The semiconductor layer 40 is continuous between the two memory cell transistors MT facing each other. Therefore, the channels formed in the two memory cell transistors MT facing each other share a part of the memory pillar MP. Specifically, in FIGS. 8 and 9, the channel formed in the first memory cell (left memory cell transistor MT depicted in FIG. 8) and the channel formed in the second memory cell (right memory cell transistor MT depicted in FIG. 8) share a part of the memory pillar MP. Here, the fact that the two channels share a part of the memory pillar MP means that the two channels are formed in the same memory pillar MP and the two channels partially overlap each other.

The insulating layer 41 is provided around the semiconductor layer 40 and functions as a gate insulating film of each memory cell transistor MT. The insulating layer 41 is separated into two regions in the XY plane shown in FIG. 8. Each of the insulating layers 41 separated into two regions functions as a gate insulating film of the two memory cell transistors MT in the same memory pillar MP. The insulating layer 41 is formed using, for example, a stacked structure of a silicon oxide film and a silicon nitride film.

The conductive layer 42 is provided around the insulating layer 41 and is separated into two regions along the Y direction by the insulating layer 43. Each of the conductive layers 42 separated into two regions functions as a charge storage layer of each of the two memory cell transistors MT. The conductive layer 42 is formed of, for example, a polycrystalline silicon layer.

The insulating layer 43 is formed of, for example, a silicon oxide film. An insulating layer 46a, an insulating layer 46b, and an insulating layer 46c are subsequently provided around the conductive layer 42 from the side close to the conductive layer 42. The insulating layer 46a and the insulating layer 46c are formed of, for example, a silicon oxide film, and the insulating layer 46b is formed of, for example, a silicon nitride film.
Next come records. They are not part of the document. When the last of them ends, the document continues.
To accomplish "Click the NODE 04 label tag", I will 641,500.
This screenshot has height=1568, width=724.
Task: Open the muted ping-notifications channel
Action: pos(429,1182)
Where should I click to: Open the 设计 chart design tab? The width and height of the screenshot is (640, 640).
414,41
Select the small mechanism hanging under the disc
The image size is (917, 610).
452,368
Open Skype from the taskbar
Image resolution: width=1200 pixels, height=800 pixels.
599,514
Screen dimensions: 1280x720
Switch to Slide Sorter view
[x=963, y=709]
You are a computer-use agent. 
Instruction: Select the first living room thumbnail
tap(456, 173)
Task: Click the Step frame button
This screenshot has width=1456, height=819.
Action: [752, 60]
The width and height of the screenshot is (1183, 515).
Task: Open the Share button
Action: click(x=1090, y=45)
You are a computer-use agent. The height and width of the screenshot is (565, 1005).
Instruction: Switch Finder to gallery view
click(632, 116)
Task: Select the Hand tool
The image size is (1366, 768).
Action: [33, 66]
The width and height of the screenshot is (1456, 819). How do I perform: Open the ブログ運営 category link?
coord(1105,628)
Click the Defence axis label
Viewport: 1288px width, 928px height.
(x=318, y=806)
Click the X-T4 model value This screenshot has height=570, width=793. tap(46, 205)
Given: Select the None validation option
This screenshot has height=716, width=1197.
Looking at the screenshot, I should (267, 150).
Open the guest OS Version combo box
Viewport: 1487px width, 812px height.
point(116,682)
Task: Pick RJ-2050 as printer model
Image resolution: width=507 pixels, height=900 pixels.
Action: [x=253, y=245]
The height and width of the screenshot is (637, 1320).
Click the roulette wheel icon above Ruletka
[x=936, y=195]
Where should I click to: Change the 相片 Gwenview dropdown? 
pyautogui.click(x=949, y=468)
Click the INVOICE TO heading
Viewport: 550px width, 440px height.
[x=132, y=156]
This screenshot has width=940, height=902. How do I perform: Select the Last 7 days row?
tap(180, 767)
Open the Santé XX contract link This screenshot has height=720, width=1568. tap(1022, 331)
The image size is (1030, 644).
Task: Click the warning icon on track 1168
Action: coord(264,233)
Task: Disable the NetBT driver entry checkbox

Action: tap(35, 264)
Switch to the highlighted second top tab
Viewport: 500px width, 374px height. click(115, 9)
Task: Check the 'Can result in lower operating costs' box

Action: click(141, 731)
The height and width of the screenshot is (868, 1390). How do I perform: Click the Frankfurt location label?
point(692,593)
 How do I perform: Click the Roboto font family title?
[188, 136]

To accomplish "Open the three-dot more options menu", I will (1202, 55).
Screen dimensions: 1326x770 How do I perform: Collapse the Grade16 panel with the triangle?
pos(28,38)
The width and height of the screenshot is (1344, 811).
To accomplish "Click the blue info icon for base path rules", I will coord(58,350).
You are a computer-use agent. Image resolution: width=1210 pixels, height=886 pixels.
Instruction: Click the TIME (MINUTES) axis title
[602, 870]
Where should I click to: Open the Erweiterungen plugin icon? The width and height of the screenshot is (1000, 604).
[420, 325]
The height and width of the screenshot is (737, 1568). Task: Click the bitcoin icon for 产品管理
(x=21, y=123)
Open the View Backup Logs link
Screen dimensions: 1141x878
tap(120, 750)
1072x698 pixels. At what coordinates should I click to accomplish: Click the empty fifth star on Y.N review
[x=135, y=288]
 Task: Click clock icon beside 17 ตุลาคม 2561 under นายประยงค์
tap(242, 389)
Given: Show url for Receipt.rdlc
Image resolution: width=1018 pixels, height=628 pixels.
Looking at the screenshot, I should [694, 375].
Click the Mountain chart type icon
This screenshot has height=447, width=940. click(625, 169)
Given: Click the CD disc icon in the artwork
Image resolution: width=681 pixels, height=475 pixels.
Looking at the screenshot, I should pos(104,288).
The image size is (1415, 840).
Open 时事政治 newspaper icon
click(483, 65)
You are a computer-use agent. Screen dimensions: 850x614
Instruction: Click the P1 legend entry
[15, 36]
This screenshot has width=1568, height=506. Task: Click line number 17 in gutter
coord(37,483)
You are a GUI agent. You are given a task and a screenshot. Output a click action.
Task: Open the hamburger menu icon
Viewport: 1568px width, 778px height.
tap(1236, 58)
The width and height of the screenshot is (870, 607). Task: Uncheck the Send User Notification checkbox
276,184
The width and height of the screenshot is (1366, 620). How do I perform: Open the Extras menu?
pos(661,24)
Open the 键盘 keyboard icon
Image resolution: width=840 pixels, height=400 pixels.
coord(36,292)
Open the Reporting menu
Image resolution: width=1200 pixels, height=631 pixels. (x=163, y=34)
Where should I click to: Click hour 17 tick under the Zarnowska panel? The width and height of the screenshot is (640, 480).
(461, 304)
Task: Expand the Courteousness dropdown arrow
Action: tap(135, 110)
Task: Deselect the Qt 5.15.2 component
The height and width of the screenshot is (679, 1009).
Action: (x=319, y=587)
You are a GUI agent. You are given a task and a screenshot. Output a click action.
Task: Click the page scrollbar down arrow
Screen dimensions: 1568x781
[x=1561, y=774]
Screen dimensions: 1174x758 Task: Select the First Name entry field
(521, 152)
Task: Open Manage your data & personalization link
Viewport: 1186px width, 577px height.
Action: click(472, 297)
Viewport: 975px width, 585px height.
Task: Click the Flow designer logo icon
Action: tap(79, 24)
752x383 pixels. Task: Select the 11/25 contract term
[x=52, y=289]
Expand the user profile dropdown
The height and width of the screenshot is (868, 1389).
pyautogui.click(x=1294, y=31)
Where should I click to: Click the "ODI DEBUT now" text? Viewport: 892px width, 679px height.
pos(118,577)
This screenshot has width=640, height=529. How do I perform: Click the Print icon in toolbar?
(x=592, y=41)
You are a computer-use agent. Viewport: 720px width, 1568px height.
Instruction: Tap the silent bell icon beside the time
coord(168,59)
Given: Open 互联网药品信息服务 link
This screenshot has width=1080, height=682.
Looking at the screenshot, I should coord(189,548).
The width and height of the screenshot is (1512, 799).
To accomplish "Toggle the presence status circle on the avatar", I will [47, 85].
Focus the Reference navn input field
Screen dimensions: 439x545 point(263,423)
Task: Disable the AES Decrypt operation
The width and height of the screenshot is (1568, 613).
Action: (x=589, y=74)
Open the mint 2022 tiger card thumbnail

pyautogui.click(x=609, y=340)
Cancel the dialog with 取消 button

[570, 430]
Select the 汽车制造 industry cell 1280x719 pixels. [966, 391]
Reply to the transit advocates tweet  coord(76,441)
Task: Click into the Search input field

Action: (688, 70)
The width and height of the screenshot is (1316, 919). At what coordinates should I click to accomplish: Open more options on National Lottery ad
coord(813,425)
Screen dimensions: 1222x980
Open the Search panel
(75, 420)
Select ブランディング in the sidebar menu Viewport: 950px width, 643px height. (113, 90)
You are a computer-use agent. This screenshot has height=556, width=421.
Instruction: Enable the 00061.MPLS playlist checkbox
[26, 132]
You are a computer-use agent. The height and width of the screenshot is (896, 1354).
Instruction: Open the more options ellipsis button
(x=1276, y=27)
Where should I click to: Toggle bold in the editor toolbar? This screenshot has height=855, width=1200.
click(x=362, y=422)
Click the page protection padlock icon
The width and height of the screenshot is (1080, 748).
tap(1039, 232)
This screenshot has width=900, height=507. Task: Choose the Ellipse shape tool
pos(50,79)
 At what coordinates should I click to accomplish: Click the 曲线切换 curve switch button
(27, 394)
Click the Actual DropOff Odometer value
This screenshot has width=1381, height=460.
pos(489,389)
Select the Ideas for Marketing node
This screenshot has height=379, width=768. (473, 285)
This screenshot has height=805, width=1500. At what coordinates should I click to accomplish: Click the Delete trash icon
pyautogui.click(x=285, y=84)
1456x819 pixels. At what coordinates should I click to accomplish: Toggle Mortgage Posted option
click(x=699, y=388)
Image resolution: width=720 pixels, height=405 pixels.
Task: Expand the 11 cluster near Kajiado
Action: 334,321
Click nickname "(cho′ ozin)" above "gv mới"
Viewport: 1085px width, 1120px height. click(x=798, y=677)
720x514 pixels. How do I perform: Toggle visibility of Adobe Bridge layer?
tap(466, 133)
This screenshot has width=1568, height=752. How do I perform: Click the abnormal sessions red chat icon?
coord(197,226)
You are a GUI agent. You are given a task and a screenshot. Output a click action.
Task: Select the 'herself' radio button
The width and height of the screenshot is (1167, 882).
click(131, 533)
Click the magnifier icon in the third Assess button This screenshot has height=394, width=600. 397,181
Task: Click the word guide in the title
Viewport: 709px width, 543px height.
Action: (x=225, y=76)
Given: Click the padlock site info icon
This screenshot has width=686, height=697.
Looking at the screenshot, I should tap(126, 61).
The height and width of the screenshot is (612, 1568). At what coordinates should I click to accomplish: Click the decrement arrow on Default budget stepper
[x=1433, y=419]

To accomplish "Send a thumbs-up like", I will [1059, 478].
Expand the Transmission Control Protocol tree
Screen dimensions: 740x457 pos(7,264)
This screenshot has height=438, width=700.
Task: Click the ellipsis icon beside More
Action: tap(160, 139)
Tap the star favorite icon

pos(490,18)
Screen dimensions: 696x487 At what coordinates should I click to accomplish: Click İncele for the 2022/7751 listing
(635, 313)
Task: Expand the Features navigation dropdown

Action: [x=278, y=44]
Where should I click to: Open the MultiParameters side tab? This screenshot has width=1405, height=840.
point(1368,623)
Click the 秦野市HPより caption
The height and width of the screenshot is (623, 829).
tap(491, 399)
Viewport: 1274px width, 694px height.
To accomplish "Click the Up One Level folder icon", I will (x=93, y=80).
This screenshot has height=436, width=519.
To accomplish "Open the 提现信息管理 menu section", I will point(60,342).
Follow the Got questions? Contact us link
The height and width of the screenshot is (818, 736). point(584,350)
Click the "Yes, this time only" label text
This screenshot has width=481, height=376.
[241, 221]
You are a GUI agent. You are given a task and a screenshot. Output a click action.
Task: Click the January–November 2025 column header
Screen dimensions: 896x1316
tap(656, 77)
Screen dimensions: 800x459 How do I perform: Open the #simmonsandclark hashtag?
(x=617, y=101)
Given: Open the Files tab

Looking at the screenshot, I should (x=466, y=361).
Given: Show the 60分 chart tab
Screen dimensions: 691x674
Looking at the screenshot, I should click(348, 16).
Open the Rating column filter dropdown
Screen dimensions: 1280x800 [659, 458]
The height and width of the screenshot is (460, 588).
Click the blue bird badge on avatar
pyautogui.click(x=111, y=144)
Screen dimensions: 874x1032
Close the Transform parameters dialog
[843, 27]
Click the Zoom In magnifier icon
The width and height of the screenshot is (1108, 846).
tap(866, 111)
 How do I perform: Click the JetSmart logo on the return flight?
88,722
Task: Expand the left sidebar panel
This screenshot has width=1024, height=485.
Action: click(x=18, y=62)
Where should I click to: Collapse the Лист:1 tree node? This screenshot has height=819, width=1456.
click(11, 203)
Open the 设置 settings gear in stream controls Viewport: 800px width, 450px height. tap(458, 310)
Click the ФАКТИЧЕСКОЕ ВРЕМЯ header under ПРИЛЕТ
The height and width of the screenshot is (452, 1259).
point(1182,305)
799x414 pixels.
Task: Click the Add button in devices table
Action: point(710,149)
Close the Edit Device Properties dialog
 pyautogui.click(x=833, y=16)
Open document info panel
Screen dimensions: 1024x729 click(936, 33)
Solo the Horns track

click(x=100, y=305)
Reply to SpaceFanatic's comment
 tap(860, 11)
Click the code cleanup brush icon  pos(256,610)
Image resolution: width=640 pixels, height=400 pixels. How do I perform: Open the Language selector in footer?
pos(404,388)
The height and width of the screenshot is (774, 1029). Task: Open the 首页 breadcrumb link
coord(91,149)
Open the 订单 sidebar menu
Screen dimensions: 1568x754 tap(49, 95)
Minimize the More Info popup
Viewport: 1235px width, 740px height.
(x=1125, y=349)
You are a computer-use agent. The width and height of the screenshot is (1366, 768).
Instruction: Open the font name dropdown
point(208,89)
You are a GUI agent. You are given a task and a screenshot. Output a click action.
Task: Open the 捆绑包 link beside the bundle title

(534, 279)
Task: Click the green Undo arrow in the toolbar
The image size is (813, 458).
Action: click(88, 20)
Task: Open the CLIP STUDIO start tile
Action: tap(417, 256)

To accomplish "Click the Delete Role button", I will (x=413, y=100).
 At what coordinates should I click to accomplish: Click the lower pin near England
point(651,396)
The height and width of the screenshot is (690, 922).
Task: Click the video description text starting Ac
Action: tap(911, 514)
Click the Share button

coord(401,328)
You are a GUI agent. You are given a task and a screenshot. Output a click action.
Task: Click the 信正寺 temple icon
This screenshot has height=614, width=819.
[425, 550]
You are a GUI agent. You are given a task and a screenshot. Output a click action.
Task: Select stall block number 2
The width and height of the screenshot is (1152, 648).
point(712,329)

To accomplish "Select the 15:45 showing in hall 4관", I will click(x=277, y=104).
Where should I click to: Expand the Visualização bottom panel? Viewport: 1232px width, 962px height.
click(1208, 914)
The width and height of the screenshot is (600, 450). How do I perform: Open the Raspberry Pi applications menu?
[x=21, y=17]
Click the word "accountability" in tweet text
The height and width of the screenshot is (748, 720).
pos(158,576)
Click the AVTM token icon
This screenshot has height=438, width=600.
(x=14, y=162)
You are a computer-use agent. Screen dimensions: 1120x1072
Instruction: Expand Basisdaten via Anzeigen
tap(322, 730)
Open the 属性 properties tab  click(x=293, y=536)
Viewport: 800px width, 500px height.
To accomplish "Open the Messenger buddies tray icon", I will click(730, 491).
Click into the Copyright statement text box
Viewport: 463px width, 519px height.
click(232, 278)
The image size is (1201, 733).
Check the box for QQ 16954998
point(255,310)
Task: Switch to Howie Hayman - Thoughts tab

The insulating layer 46a, the insulating layer 46b, and the insulating layer 46c function as block insulating films of the memory cell transistor MT. The insulating layer 46a, the insulating layer 46b, and the insulating layer 46c are separated into two regions along the Y direction. The insulating layer 43 is provided between the insulating layers 46c separated into two regions. In addition, the insulating layer 43 is embedded in the slit SLT2 excluding the memory pillar MP section and in the slit SLT1 excluding the dummy pillar DP section. The insulating layer 43 is formed of, for example, a silicon oxide film.

For example, an AlO layer 45 is provided around the first example of the memory pillar MP according to the first embodiment. For example, a barrier metal layer 47 is provided around the AlO layer 45. The barrier metal layer 47 is formed of, for example, a TiN film. A wiring layer 11 functioning as a word line WL is provided around the barrier metal layer 47. The wiring layer 11 of the memory pillar MP according to the first embodiment is formed using, for example, a film made of tungsten as a material.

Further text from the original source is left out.